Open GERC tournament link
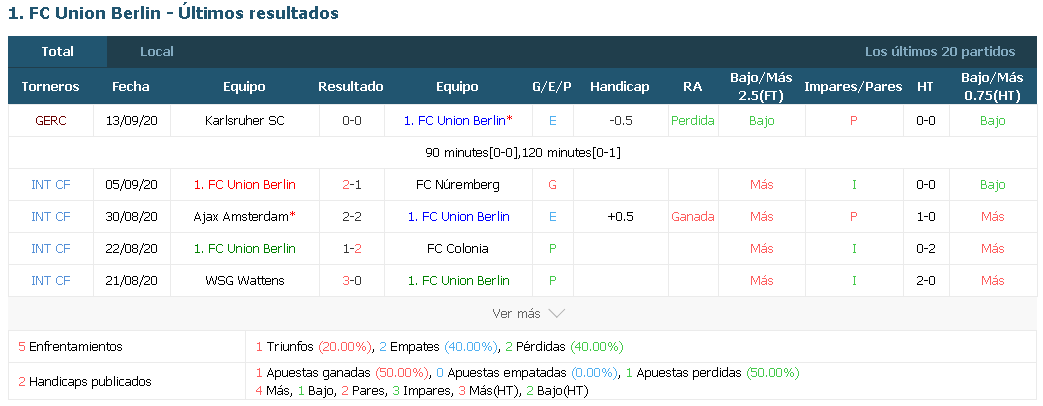Screen dimensions: 1043x406 (51, 120)
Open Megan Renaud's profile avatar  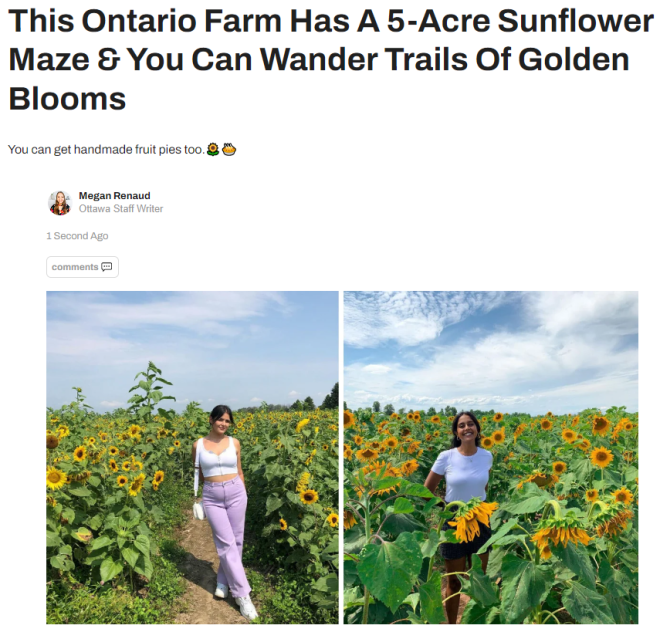click(60, 203)
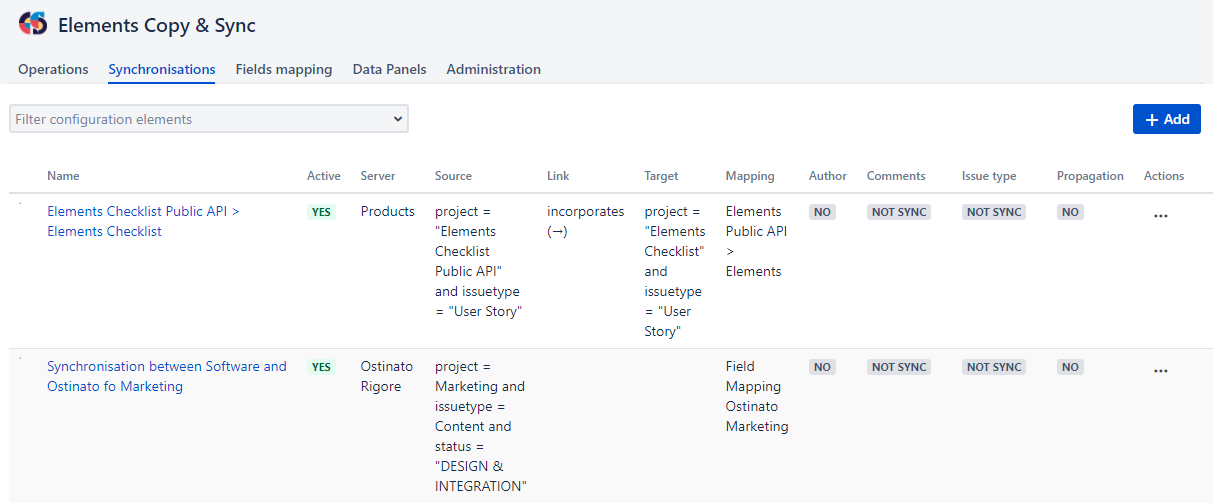The image size is (1213, 503).
Task: Click the Active YES badge for Ostinato row
Action: pyautogui.click(x=321, y=367)
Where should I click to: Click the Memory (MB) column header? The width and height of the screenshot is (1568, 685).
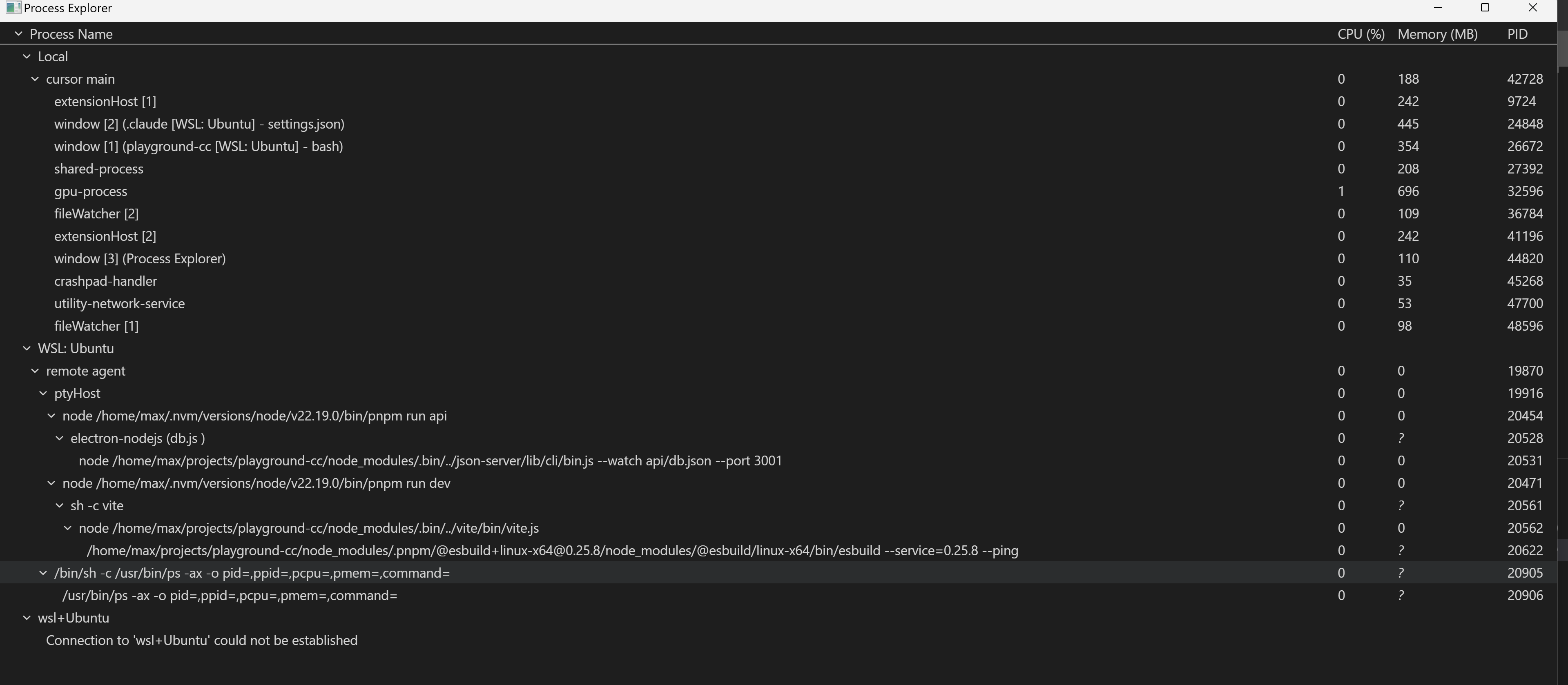coord(1437,34)
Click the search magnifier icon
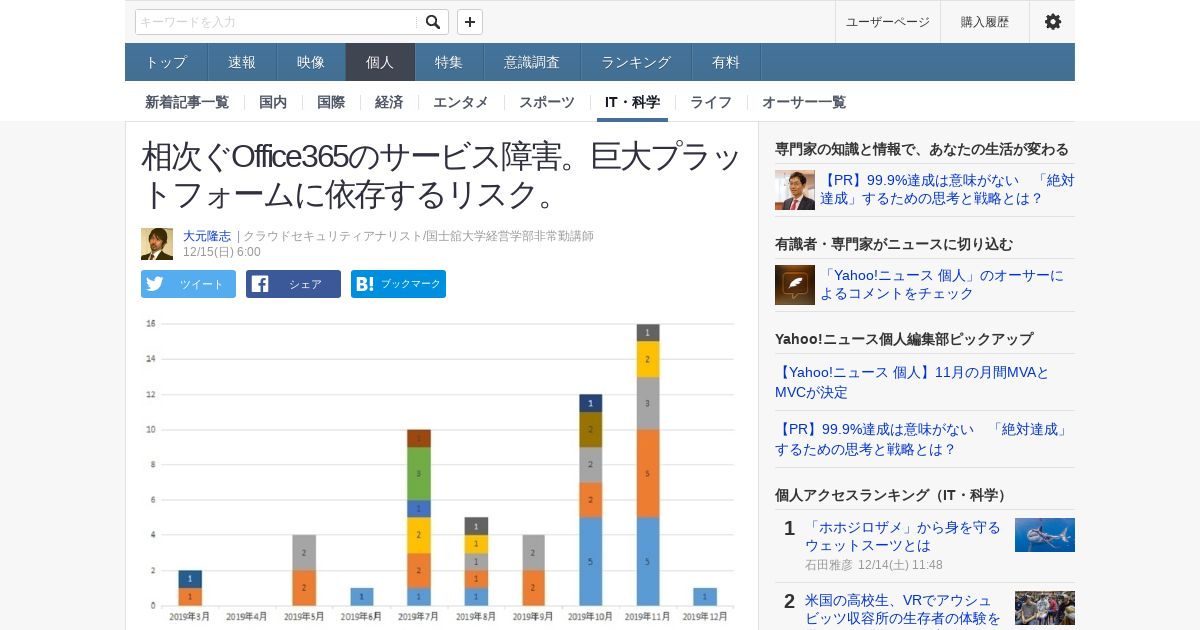This screenshot has width=1200, height=630. (432, 22)
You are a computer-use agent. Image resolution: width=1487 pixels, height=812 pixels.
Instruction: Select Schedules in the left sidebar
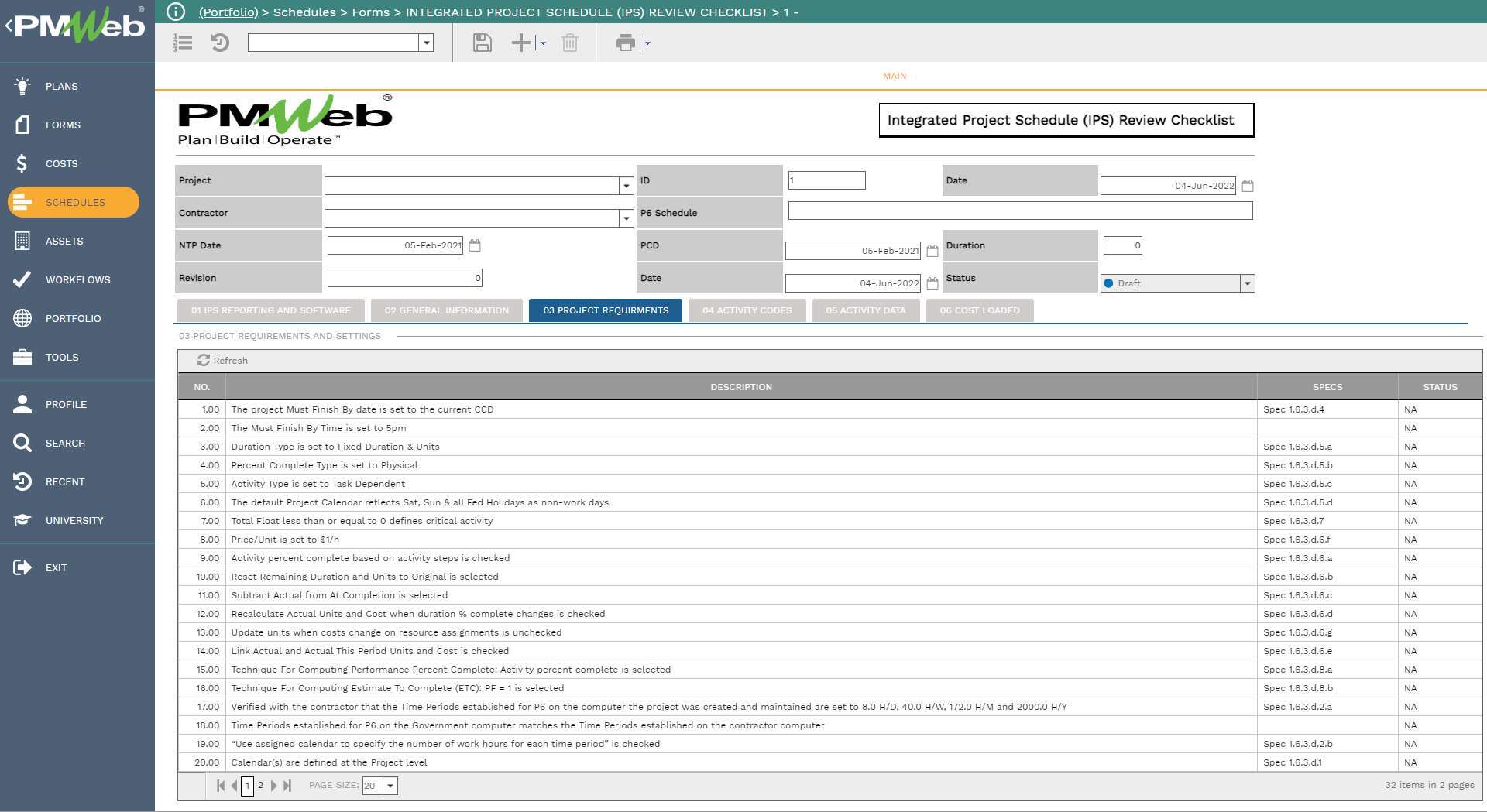click(x=74, y=202)
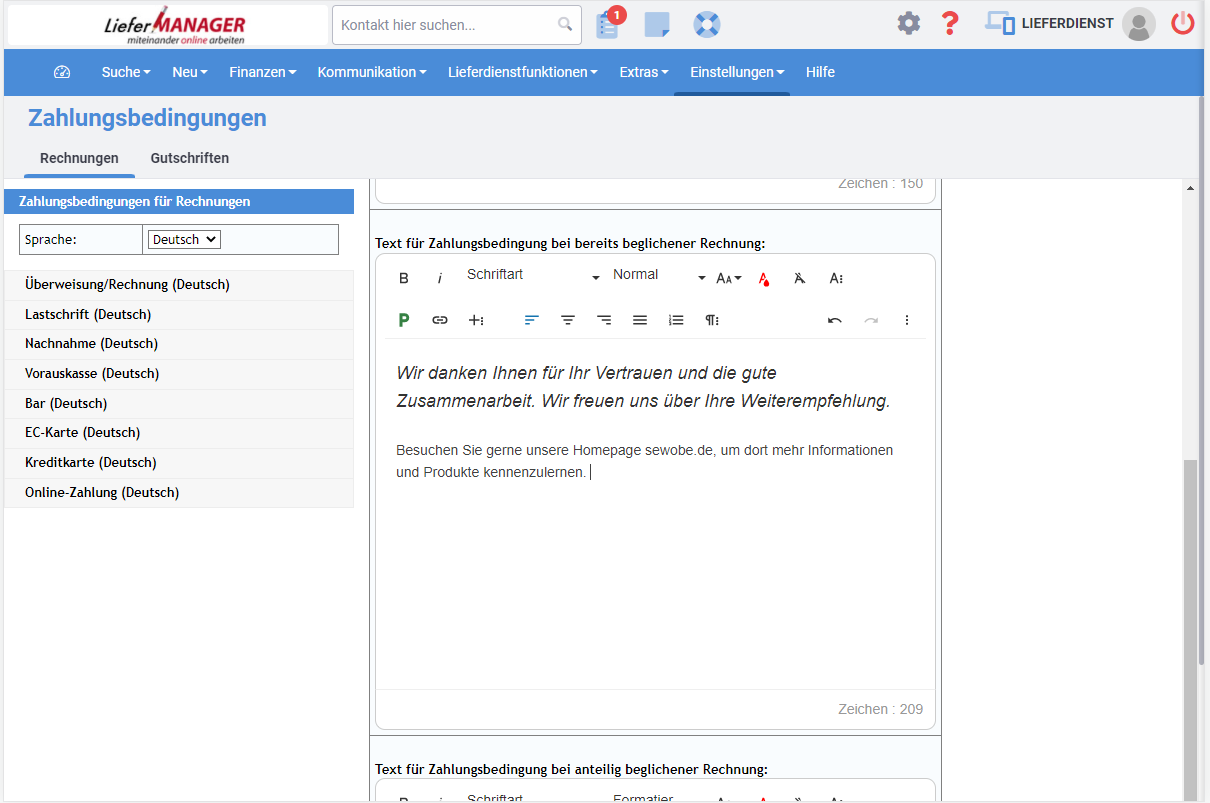Open the Sprache language dropdown set to Deutsch
The width and height of the screenshot is (1210, 803).
pyautogui.click(x=184, y=240)
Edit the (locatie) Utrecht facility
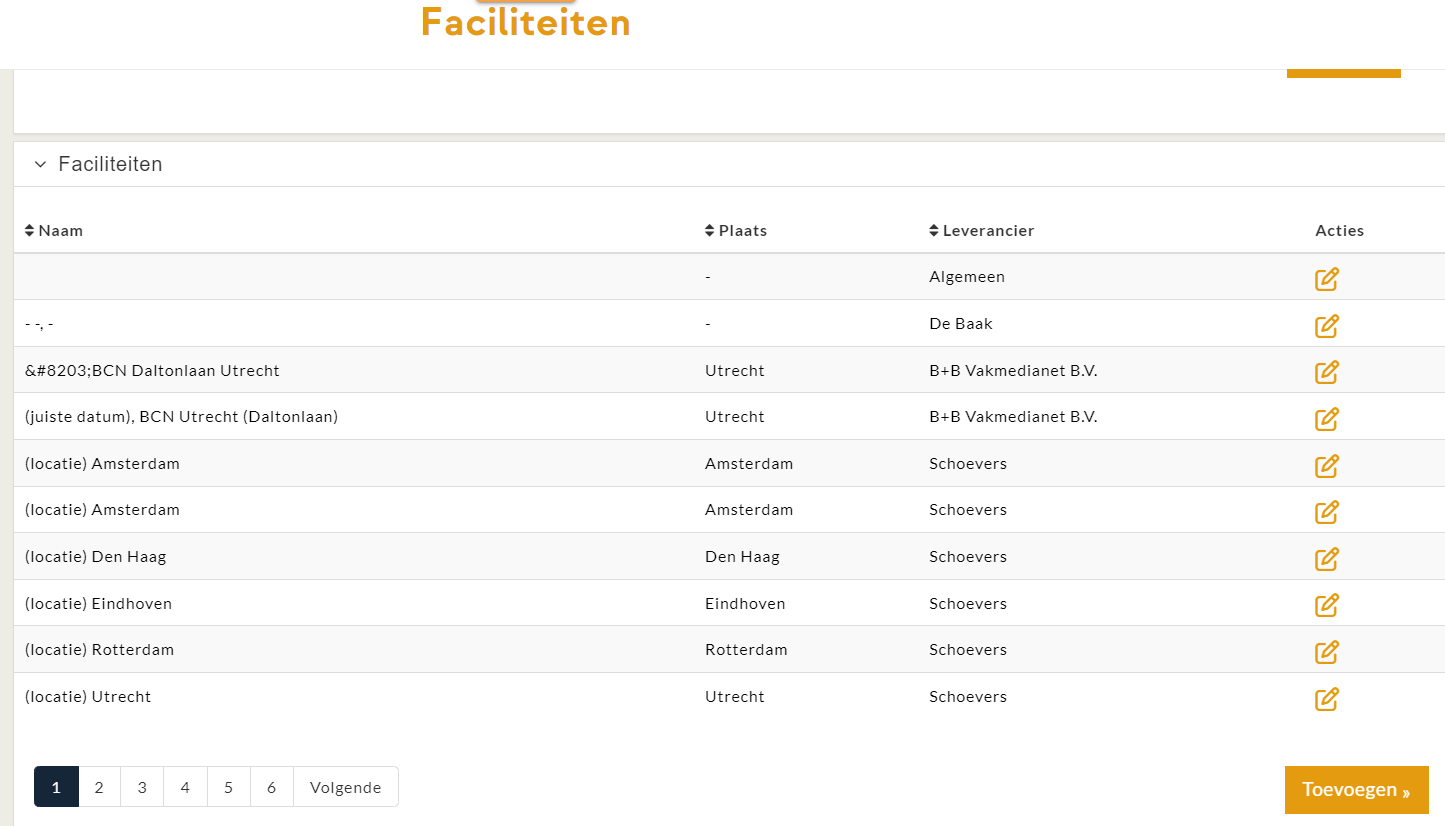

> _Your instructions_
Copy the data exactly, starting with the line that contains "You are a computer-use" and running through the end of the data. Leave the pictures out of your copy.

> _Expected answer_
You are a computer-use agent. Image resolution: width=1487 pixels, height=812 pixels.
Instruction: Select Schedules in the left sidebar
click(x=74, y=202)
Open the Sprache language dropdown set to Deutsch
The width and height of the screenshot is (1210, 803).
pyautogui.click(x=184, y=240)
Edit the (locatie) Utrecht facility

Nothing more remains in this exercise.